(Collected data entries)

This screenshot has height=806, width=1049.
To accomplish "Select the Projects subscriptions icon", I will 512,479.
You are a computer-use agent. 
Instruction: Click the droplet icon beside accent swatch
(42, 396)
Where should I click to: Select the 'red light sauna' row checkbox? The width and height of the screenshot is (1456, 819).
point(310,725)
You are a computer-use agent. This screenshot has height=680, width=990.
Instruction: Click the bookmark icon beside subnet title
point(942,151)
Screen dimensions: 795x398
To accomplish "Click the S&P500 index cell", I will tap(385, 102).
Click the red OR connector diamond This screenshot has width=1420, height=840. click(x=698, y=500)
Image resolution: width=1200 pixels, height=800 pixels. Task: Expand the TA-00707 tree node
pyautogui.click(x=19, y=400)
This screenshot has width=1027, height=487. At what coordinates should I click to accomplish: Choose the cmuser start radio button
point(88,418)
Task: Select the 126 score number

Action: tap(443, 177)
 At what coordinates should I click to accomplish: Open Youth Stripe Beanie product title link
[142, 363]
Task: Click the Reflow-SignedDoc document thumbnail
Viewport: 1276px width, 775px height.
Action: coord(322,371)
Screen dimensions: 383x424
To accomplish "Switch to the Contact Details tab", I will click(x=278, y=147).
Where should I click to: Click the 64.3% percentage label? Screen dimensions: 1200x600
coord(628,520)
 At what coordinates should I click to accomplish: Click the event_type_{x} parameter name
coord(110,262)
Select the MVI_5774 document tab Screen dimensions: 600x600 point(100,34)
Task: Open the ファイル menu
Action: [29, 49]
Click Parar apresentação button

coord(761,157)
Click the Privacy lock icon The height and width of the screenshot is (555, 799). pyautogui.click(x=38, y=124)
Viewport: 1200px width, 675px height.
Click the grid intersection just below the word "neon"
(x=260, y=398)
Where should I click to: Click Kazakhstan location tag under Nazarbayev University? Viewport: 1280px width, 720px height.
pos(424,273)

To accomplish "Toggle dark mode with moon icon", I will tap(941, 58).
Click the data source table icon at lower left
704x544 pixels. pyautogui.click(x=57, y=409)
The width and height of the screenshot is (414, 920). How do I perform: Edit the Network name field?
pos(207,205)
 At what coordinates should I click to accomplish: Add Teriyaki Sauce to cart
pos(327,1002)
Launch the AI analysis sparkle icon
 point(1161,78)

> **TASK INSTRUCTIONS**
All the records above need to be set down again exactly as they were given.

> **SOLUTION**
This screenshot has height=806, width=1049.
To accomplish "Select the Projects subscriptions icon", I will 512,479.
You are a computer-use agent. 
Instruction: Click the droplet icon beside accent swatch
(42, 396)
Where should I click to: Select the 'red light sauna' row checkbox? The width and height of the screenshot is (1456, 819).
point(310,725)
You are a computer-use agent. This screenshot has height=680, width=990.
Instruction: Click the bookmark icon beside subnet title
point(942,151)
Screen dimensions: 795x398
To accomplish "Click the S&P500 index cell", I will tap(385, 102).
Click the red OR connector diamond This screenshot has width=1420, height=840. click(x=698, y=500)
Image resolution: width=1200 pixels, height=800 pixels. Task: Expand the TA-00707 tree node
pyautogui.click(x=19, y=400)
This screenshot has width=1027, height=487. At what coordinates should I click to accomplish: Choose the cmuser start radio button
point(88,418)
Task: Select the 126 score number

Action: tap(443, 177)
 At what coordinates should I click to accomplish: Open Youth Stripe Beanie product title link
[142, 363]
Task: Click the Reflow-SignedDoc document thumbnail
Viewport: 1276px width, 775px height.
Action: coord(322,371)
Screen dimensions: 383x424
To accomplish "Switch to the Contact Details tab", I will click(x=278, y=147).
Where should I click to: Click the 64.3% percentage label? Screen dimensions: 1200x600
coord(628,520)
 At what coordinates should I click to accomplish: Click the event_type_{x} parameter name
coord(110,262)
Select the MVI_5774 document tab Screen dimensions: 600x600 point(100,34)
Task: Open the ファイル menu
Action: [29, 49]
Click Parar apresentação button

coord(761,157)
Click the Privacy lock icon The height and width of the screenshot is (555, 799). pyautogui.click(x=38, y=124)
Viewport: 1200px width, 675px height.
Click the grid intersection just below the word "neon"
(x=260, y=398)
Where should I click to: Click Kazakhstan location tag under Nazarbayev University? Viewport: 1280px width, 720px height.
pos(424,273)

To accomplish "Toggle dark mode with moon icon", I will tap(941, 58).
Click the data source table icon at lower left
704x544 pixels. pyautogui.click(x=57, y=409)
The width and height of the screenshot is (414, 920). How do I perform: Edit the Network name field?
pos(207,205)
 At what coordinates should I click to accomplish: Add Teriyaki Sauce to cart
pos(327,1002)
Launch the AI analysis sparkle icon
 point(1161,78)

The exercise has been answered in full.